#### Material provided ####

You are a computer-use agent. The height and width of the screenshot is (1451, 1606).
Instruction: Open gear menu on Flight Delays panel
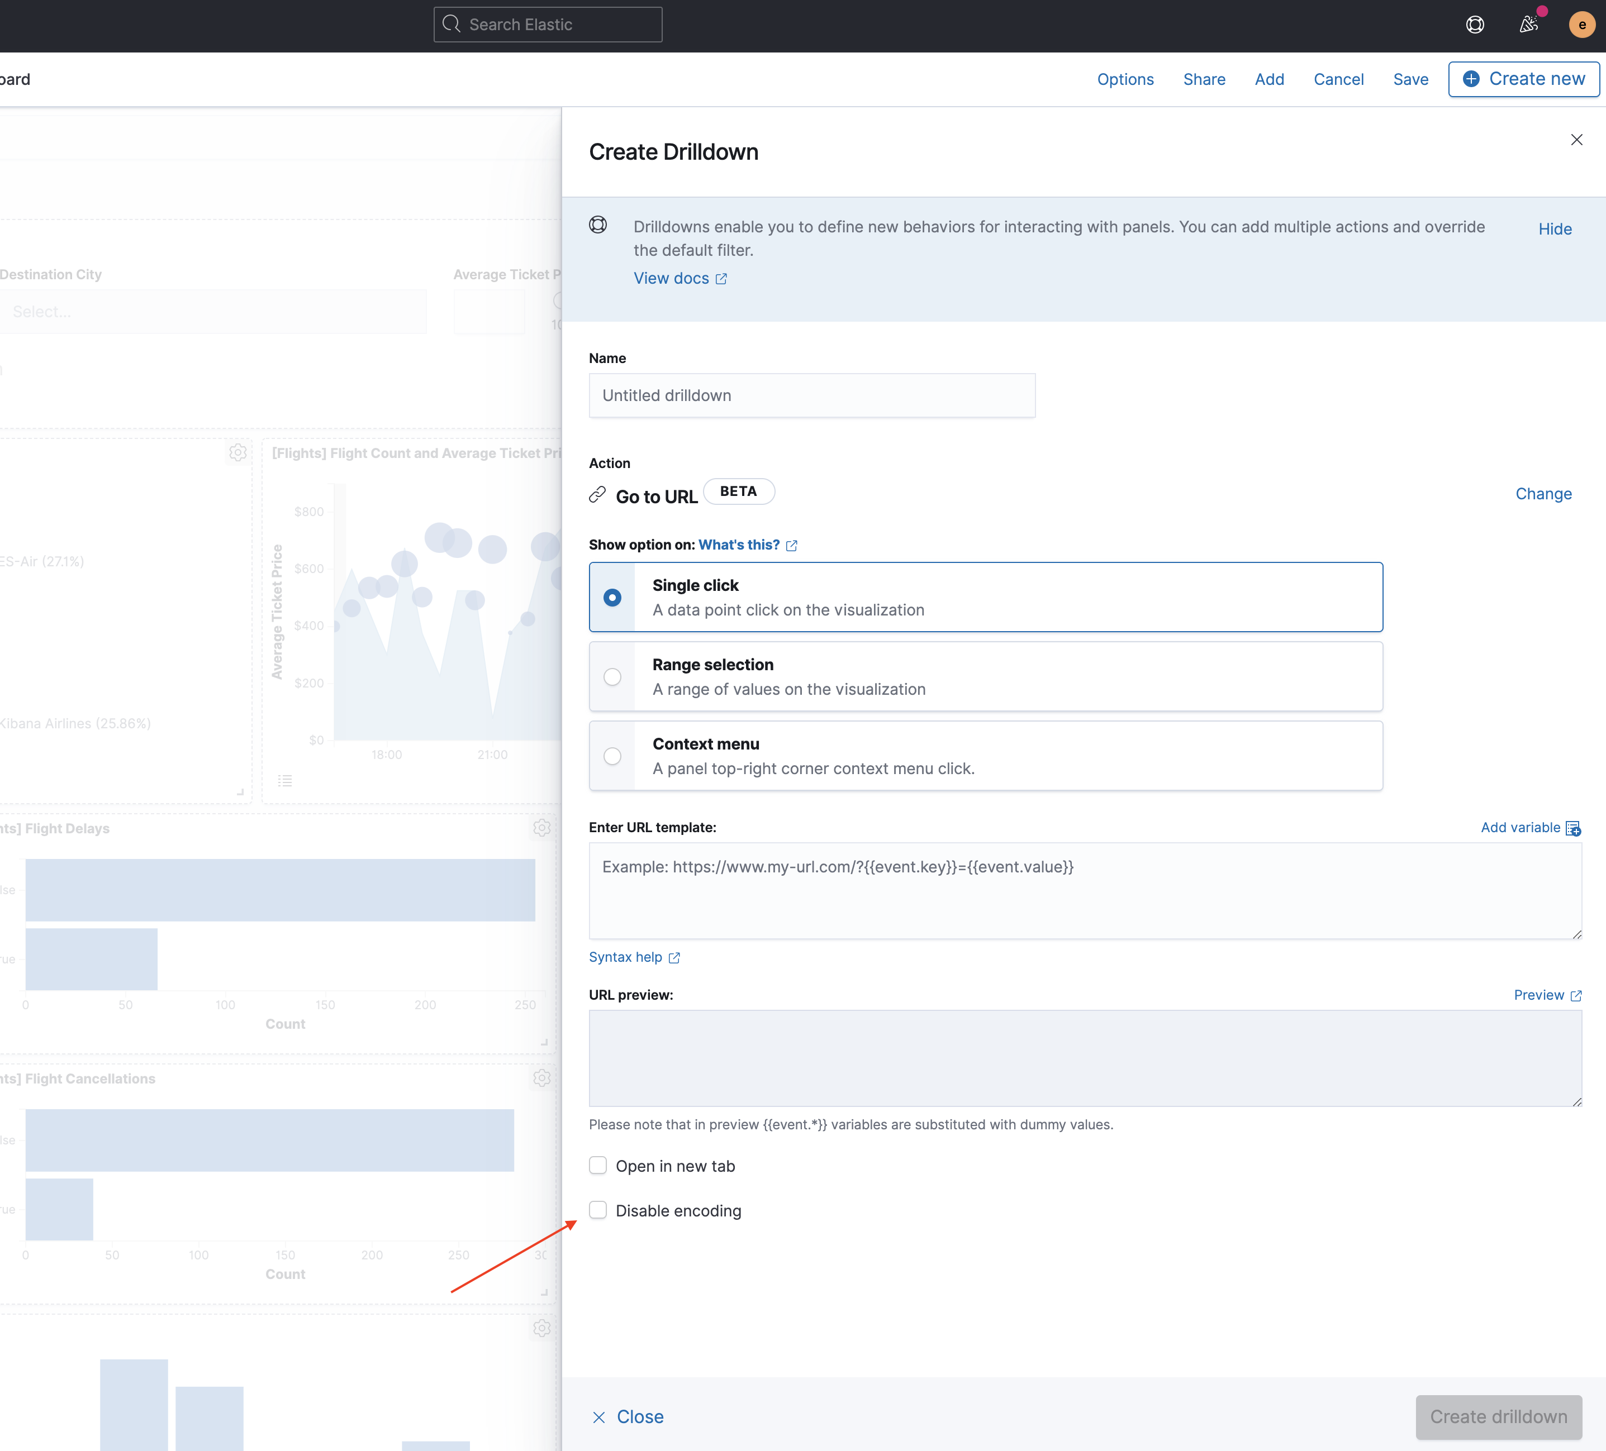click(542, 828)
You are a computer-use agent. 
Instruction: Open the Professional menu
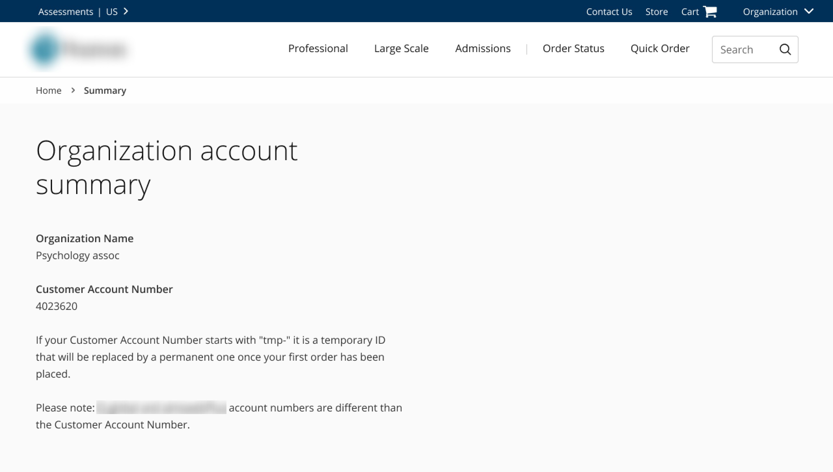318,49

####

◆ **Directions**:
Every line above that includes the string "agent" needs to be copied.

◆ **Exercise answer**:
You are a computer-use agent. The height and width of the screenshot is (1451, 1606).
You are a computer-use agent. 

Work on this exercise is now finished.